He's as big as Lance Armstrong's exploits, as meaty as Alex Rodriguez's arrogance and he too has been dethroned due to doping.
The three competitors have lots in common but the biggest difference is that the latter is this year's Calgary Stampede grand champion steer.
Yes, the Calgary Stampede's drug policy has claimed its first champion.
The steer, which is owned by Royden Anderson and Riley Chalack, had his title stripped after a substance, which the Stampede did not disclose, was found during a standard blood test.
"We are committed to animal care and welfare, and we will continue to enhance rules, regulations and policies related to animal health and safety," says Max Fritz, Director of Western Events and Agriculture.
"As part of this responsibility, we reserve the right to carry out drug testing.
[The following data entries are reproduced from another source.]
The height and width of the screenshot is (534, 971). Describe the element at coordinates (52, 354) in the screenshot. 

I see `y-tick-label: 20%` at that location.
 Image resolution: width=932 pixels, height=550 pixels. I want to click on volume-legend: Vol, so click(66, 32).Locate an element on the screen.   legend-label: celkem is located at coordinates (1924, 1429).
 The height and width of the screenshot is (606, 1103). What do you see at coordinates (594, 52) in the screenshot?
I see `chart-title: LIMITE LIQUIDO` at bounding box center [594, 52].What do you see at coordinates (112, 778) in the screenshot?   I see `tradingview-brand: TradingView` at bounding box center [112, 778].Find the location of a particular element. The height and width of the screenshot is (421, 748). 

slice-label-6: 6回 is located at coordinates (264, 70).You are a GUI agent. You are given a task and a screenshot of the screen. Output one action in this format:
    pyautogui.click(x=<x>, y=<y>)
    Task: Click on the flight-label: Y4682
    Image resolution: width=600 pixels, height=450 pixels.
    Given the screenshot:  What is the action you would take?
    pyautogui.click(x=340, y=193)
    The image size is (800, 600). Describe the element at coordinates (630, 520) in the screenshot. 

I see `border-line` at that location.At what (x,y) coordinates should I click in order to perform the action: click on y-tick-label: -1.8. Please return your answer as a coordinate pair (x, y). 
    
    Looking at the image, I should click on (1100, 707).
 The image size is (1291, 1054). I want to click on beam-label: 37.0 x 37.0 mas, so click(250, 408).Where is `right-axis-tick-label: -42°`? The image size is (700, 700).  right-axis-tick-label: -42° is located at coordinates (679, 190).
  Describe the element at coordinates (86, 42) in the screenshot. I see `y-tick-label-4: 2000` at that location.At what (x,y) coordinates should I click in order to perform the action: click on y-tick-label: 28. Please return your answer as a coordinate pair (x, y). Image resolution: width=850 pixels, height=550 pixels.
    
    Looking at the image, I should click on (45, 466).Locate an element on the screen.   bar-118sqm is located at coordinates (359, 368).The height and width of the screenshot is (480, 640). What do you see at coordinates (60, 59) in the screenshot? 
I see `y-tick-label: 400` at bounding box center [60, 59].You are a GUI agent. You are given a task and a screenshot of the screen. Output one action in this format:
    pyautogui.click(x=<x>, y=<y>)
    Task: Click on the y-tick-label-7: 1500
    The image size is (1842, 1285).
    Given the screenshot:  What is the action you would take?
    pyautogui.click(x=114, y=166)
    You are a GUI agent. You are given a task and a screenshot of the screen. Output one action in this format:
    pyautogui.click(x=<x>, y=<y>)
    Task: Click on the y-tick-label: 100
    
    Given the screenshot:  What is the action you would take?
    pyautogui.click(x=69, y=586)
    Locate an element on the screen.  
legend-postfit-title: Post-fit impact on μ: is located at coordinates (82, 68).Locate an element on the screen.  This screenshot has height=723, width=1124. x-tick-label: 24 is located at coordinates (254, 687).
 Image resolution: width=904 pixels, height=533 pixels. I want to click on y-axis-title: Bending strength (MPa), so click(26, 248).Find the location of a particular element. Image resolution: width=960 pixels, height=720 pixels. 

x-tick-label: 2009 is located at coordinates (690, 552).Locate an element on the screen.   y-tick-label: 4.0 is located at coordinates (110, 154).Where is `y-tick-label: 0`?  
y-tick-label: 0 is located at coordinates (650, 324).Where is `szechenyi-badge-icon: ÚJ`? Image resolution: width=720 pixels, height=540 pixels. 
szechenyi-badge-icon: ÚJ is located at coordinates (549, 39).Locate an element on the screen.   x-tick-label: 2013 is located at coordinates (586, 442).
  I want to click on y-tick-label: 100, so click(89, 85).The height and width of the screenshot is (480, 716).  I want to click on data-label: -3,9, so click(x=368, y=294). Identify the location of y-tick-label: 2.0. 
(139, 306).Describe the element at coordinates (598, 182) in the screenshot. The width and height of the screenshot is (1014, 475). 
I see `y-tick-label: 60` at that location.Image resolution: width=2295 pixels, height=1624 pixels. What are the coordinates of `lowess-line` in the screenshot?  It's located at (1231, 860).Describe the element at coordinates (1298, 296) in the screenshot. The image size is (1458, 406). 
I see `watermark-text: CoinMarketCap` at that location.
In the case of the steer competition, we felt it was important to test both the Grand Champion and the Reserve Grand Champion for the integrity of this competition."
This is the first time a steer has been disqualified due to doping.
But the owners of the dethroned steer say they will appeal the decision and told the Calgary Herald what the animal was on was Banamine, a pain killer they were told to put the steer on after he suffered an injury eight months ago.
Chalack told the Herald they administered the anti-inflammatory the night before the competition after asking a Stampede vet.
“We asked him if we could use a different kind of anti-inflammatory, and he said ‘No, we want you to use Banamine,’” Chalack said.
The title of Calgary Stampede grand champion steer carries with it a $10,000 purse.